EMR Impala nodes run only on compute resources of the legacy Data Lake (Hadoop) cluster type. DataWorks no longer accepts new Hadoop-type cluster bindings, but clusters already bound continue to work.

Prerequisites

Before you begin, ensure that you have:

  • An Alibaba Cloud EMR cluster bound to DataWorks. For setup instructions, see Data Studio: Associate an EMR computing resource

  • A Hive data source configured in DataWorks with connectivity verified. For setup instructions, see Data Source Management

  • (RAM users only) Been added to the workspace with the Developer or Workspace Administrator role. The Workspace Administrator role has extensive permissions — grant it with caution. For instructions, see Add members to a workspace. Alibaba Cloud account users can skip this step

Limitations

Constraint Value Notes
Supported resource groups Serverless (recommended) or exclusive resource groups for scheduling Other resource group types are not supported
Maximum SQL statement size 130 KB Applies per statement
Maximum query result rows 10,000 records Platform-enforced limit on interactive query results, not a configuration error
Maximum query result size 10 MB Platform-enforced limit on interactive query results, not a configuration error

Create an EMR Impala node

Step 1: Write SQL code

In the SQL editing area on the node editor page, write your SQL code.

To pass dynamic values at runtime, define variables using the ${variable name} format, then assign values to each variable in Scheduling Parameters under Scheduling Configuration on the right panel. For supported formats, see Supported formats for scheduling parameters.

SHOW TABLES;
CREATE TABLE IF NOT EXISTS userinfo (
  ip STRING COMMENT 'IP address',
  uid STRING COMMENT 'User ID'
) PARTITIONED BY (
  dt STRING
);
ALTER TABLE userinfo ADD IF NOT EXISTS PARTITION(dt='${bizdate}'); -- scheduling parameter
SELECT * FROM userinfo;

Step 2: Configure advanced parameters (optional)

Under Scheduling Configuration on the right panel, go to EMR Node Parameters > DataWorks Parameters to configure the following parameters. Available parameters differ by cluster type.

For open-source Spark properties, configure them under EMR Node Parameters > Spark Parameters instead.

DataLake/Custom clusters: EMR on ECS

Parameter Type Description Default
FLOW_SKIP_SQL_ANALYZE Boolean Controls how SQL statements execute. Set to true to run multiple statements at once; false runs them one at a time.

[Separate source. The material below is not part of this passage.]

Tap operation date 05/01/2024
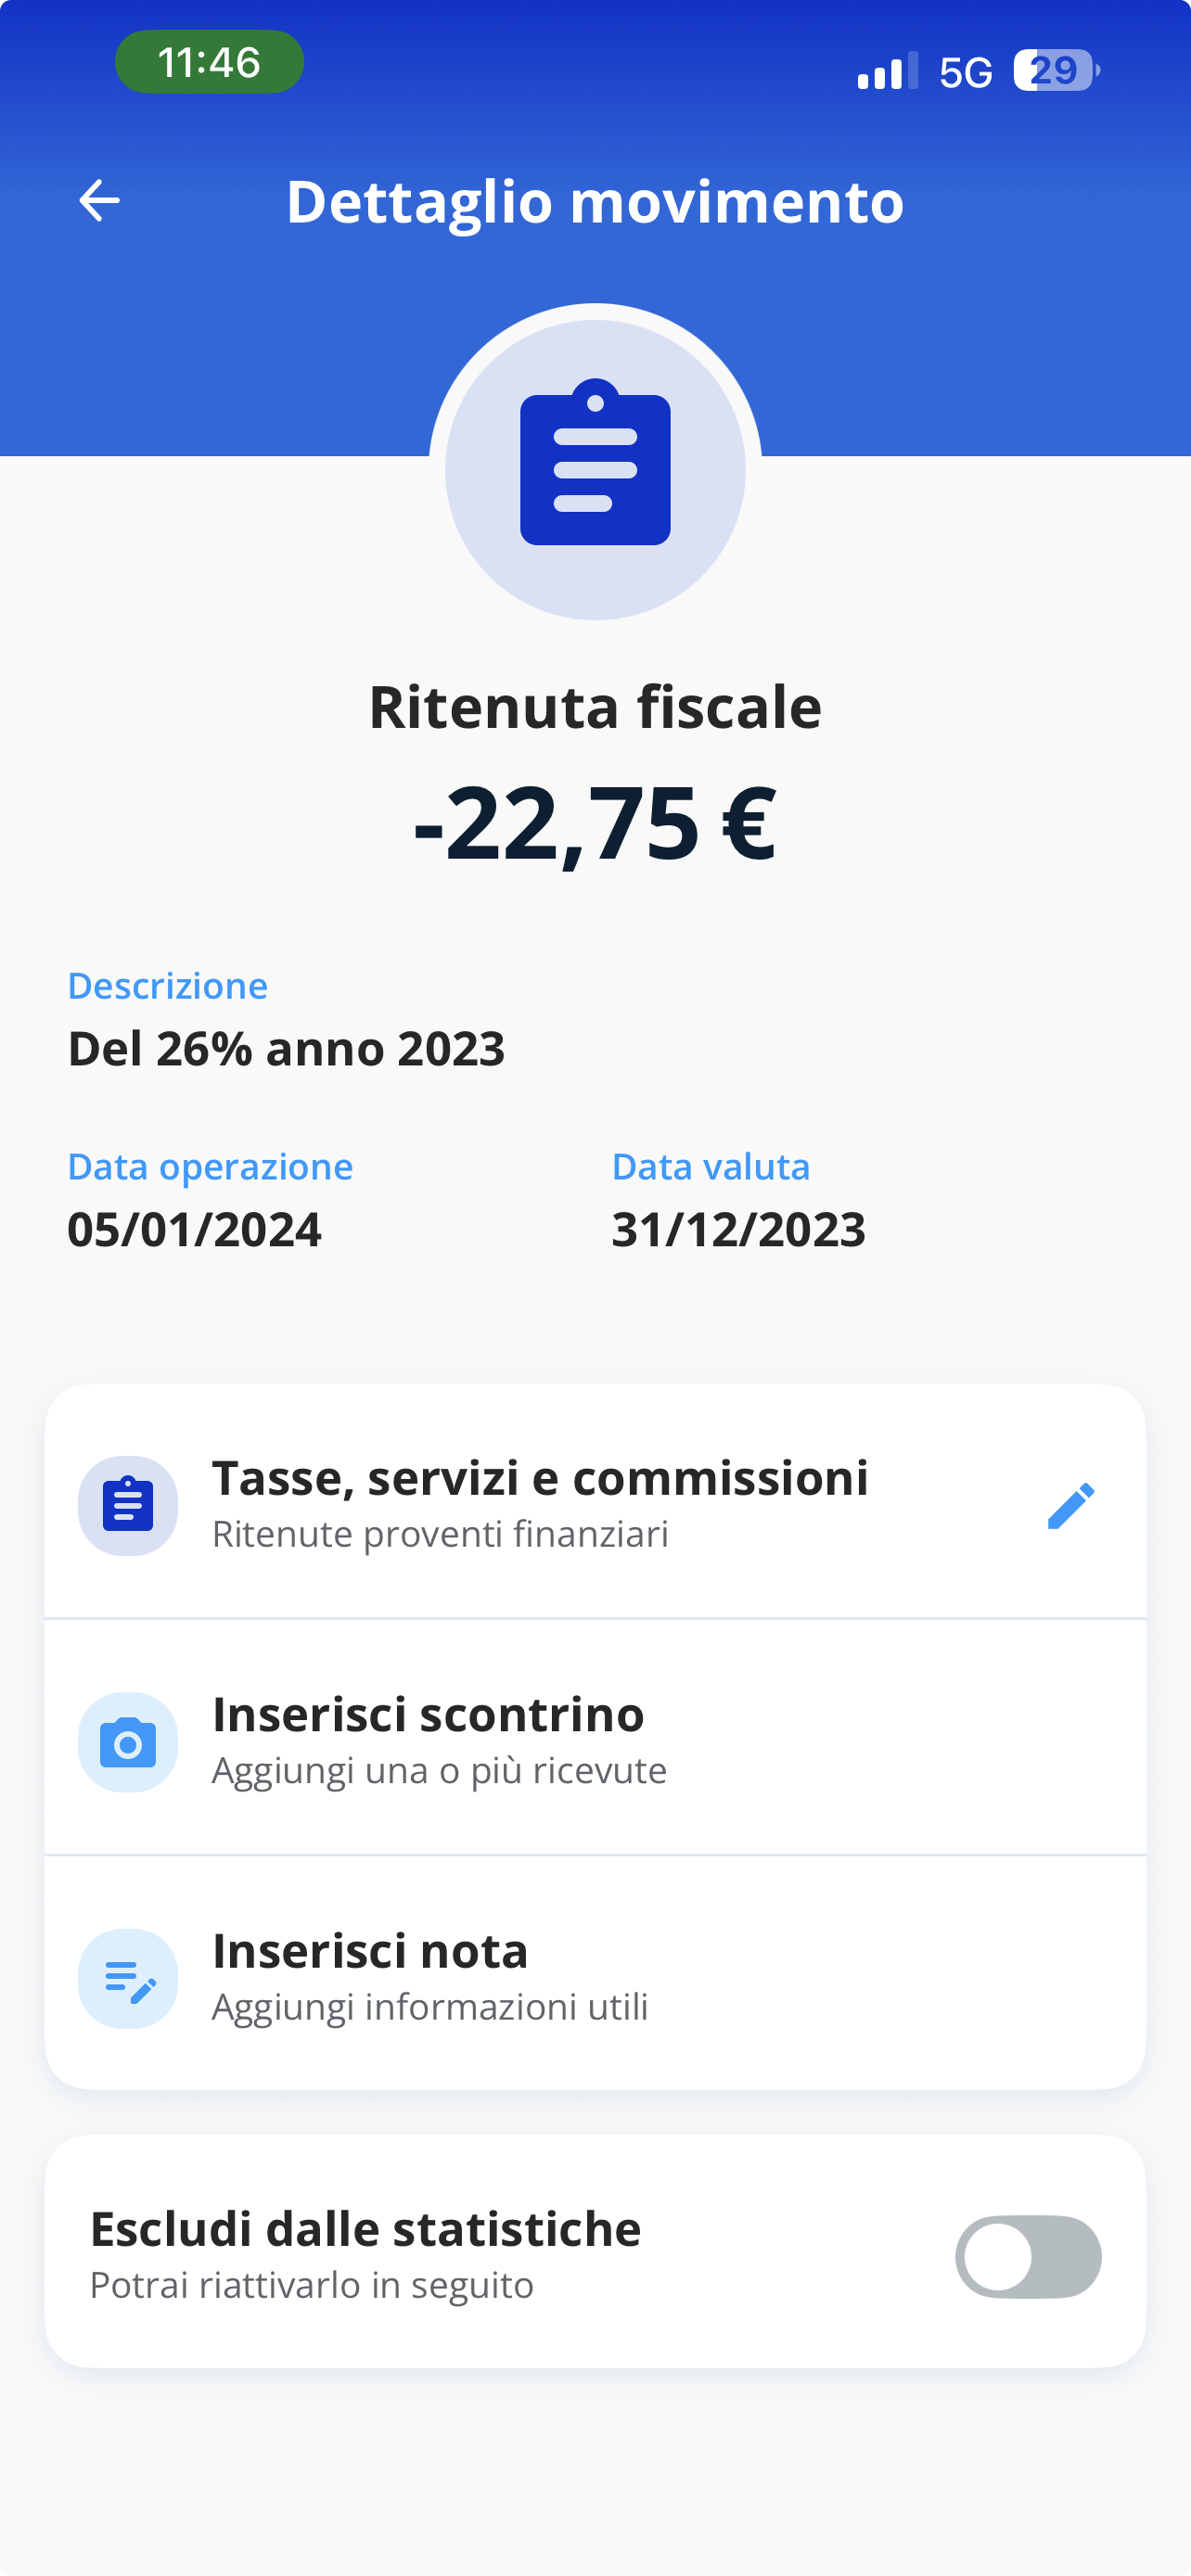This screenshot has width=1191, height=2576. 194,1230
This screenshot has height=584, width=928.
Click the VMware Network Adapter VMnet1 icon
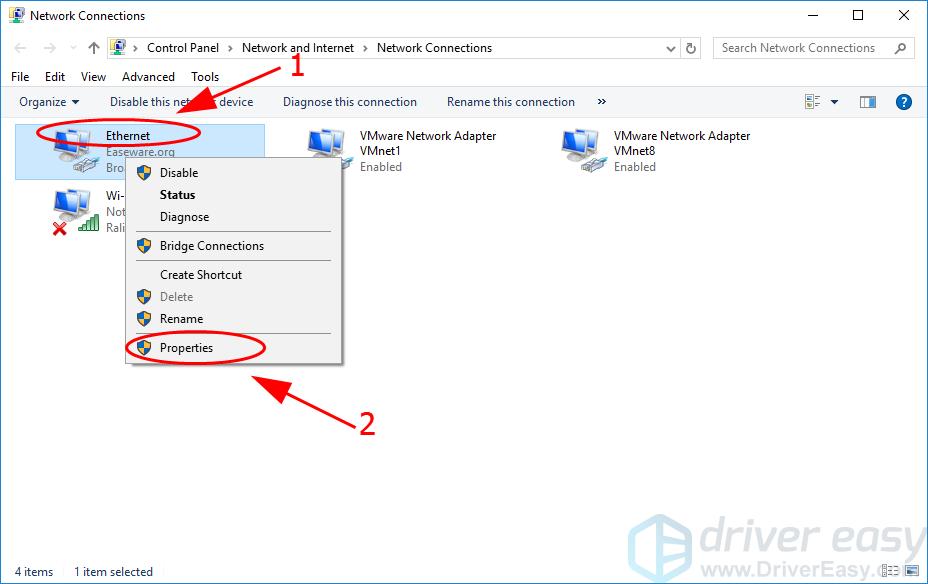328,151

Applies to test runs in the development environment only. false
DATAWORKS_SESSION_DISABLE Boolean Controls Java Database Connectivity (JDBC) connection reuse during test runs. Set to true to create a new JDBC connection for each SQL run — required if you need the Hive yarn applicationId printed in logs. Set to false to reuse the same connection across statements in a node. false
priority Integer Priority level for job scheduling. 1
queue String The YARN scheduling queue for job submission. Use this to route jobs to a specific queue when your cluster has multiple queues configured. For queue configuration details, see Basic queue configurations. default

Hadoop clusters: EMR on ECS

Parameter Type Description Default
FLOW_SKIP_SQL_ANALYZE Boolean Controls how SQL statements execute. Set to true to run multiple statements at once; false runs them one at a time. Applies to test runs in the development environment only. false
USE_GATEWAY Boolean Specifies whether to submit jobs through a gateway cluster. Set to true to route through a gateway cluster; false submits directly to the header node. If your cluster has no associated gateway cluster, keep this set to false — setting it to true causes subsequent EMR job submissions to fail. false

Step 3: Run the node

  1. In Run Configuration, set the Computing Resource and Resource Group.

    • To adjust compute capacity, configure Schedule CUs based on task requirements. The default is 0.25 CU.

    • To access a data source over the public network or through a VPC, select the scheduling resource group that passed the connectivity test for that data source. For details, see Network connection solutions.

  2. In the Parameters dialog box, select your Hive data source and click Run.

  3. Click Save.

Next steps

After verifying the node runs correctly, complete the following steps to put it into production:

  1. Configure scheduling: Set how often the node runs. For details, see Node scheduling configuration.

  2. Publish the node: Deploy it to the production environment. For details, see Publish nodes or workflows.

  3. Monitor in Operation Center: After publishing, track auto-triggered task runs in Operation Center. For details, see Get started with Operation Center.

Troubleshooting

"Impala JDBC Url is Empty" error

image

The Impala service is not added to your cluster. Add the Impala service to your cluster to resolve this.

The Impala service is available to existing users only.

Connection timeout when running a node

image

This indicates a connectivity issue between the resource group and the cluster. Go to the computing resource list page to initialize the resource. In the dialog box that appears, click Re-initialize and verify that initialization completes successfully.

imageimage